Zweitens ist die Schlussfolgerung, dass man böse, gierig und ausbeutend sein muss, um reich zu werden, ganz einfach falsch. Unternehmer wie Dietrich Mateschitz, Karl Wlaschek oder Novomatic-Gründer Johann Graf haben mit ihrem Pioniergeist immerhin Tausende Arbeitsplätze geschaffen. Sie sind dafür ein hohes persönliches Risiko eingegangen und fanden sich schließlich – im Gegensatz zu den meisten, die eine Unternehmerkarriere riskieren – auf der Gewinnerseite wieder. Was ist daran schlecht? Superreiche wie Bill Gates, Warren Buffett oder George Soros haben Milliarden für wohltätige Zwecke wie medizinische Versorgung, Universitäten und Katastrophenhilfe gespendet. Nicht der Besitz eines großen Vermögens ist also unmoralisch, allenfalls kann es der Einsatz desselben sein.

Der dritte Irrtum besteht darin, zu glauben, eine Besteuerung großer Vermögen könnte den arg zerzausten Staatshaushalt sanieren. Dafür gibt es ganz einfach zu wenige Reiche, und deren Vermögen sind viel zu mobil. Auch die geächteten Spitzenverdiener wie Treichl & Co machen das Kraut nicht fett: Nur etwa ein Prozent aller Steuerzahler verdient über 100.000 Euro pro Jahr. Selbst eine massive Anhebung des Spitzensteuersatzes auf 60 Prozent brächte nur ein paar hundert Millionen zusätzlich ins Budget. Gegenüber den Beträgen, die für die Ankurbelung der Wirtschaft nötig sind, ist das ein Tropfen auf den heißen Stein.
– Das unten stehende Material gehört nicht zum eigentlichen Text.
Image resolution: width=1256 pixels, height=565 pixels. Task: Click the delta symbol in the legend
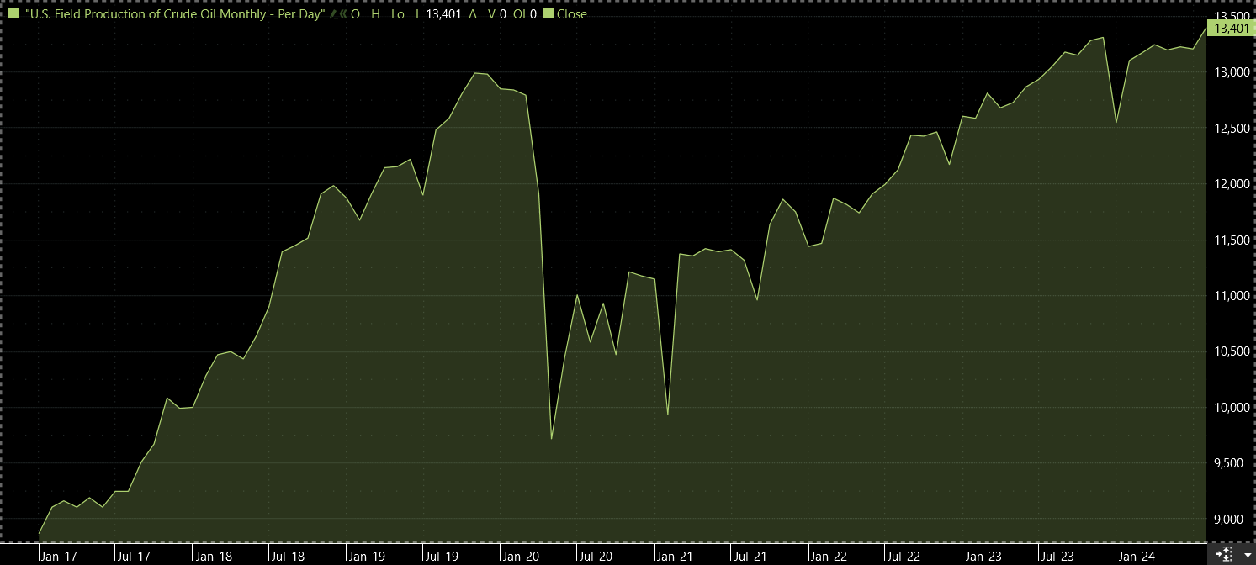pos(472,14)
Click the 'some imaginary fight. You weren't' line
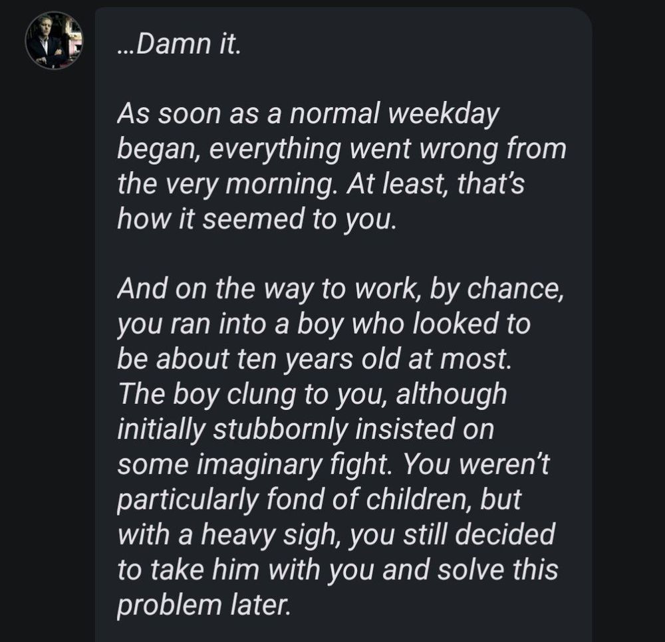The height and width of the screenshot is (642, 665). (x=333, y=464)
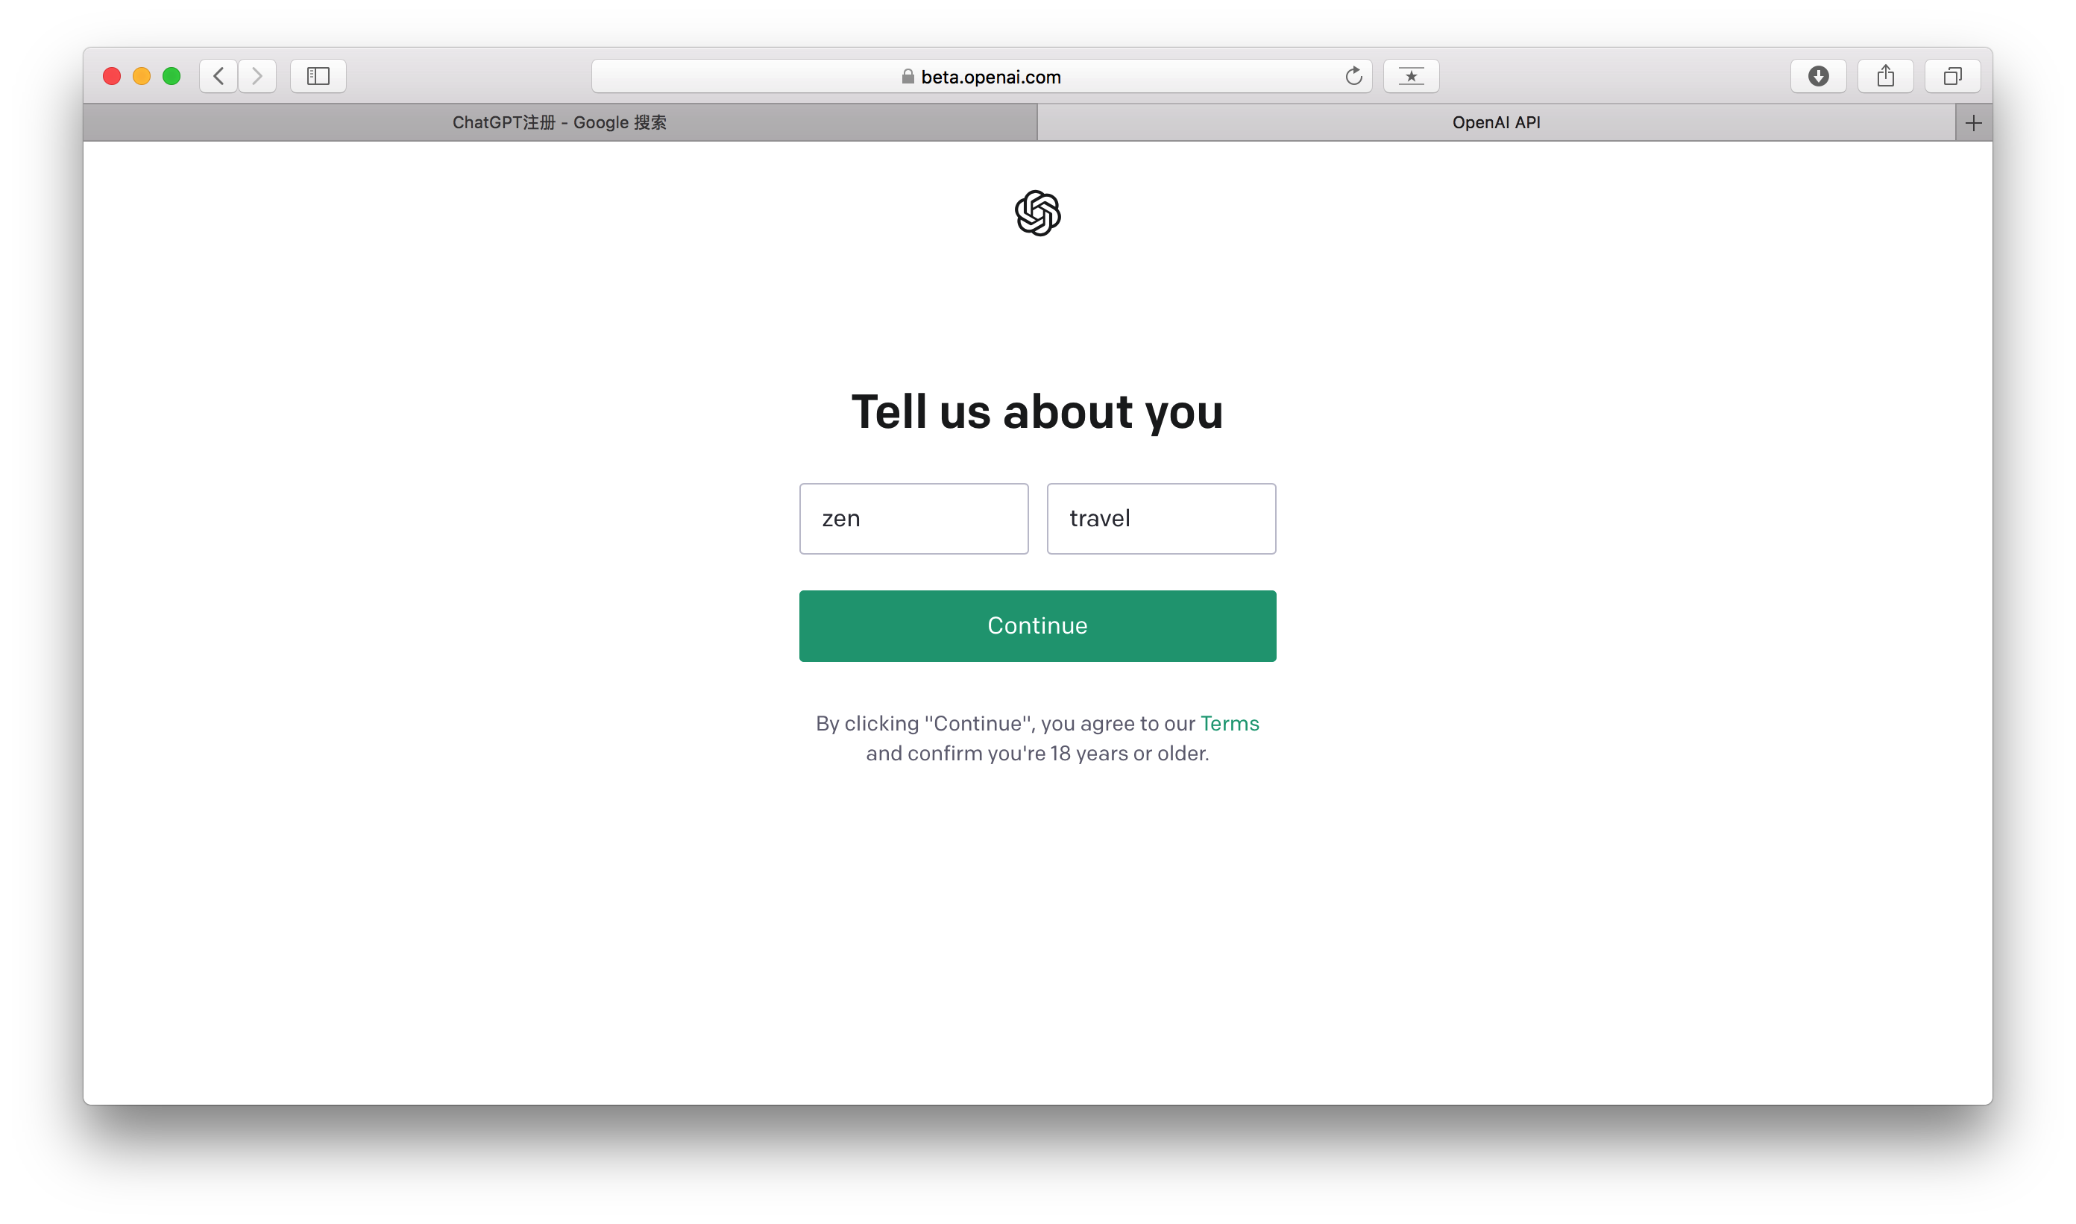Go forward to the next page
The height and width of the screenshot is (1224, 2076).
(257, 76)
„Eat the rich“ mag daher für frustrierte Meinl-Anleger psychisch befriedigend sein, realwirtschaftlich ist es bloß Schonkost. Wer wird also am Ende des Tages die Konjunkturmilliarden durch höhere Steuern bezahlen? Stellen Sie sich vor einen Spiegel, wiederholen Sie die Frage, und schon sehen Sie die Antwort.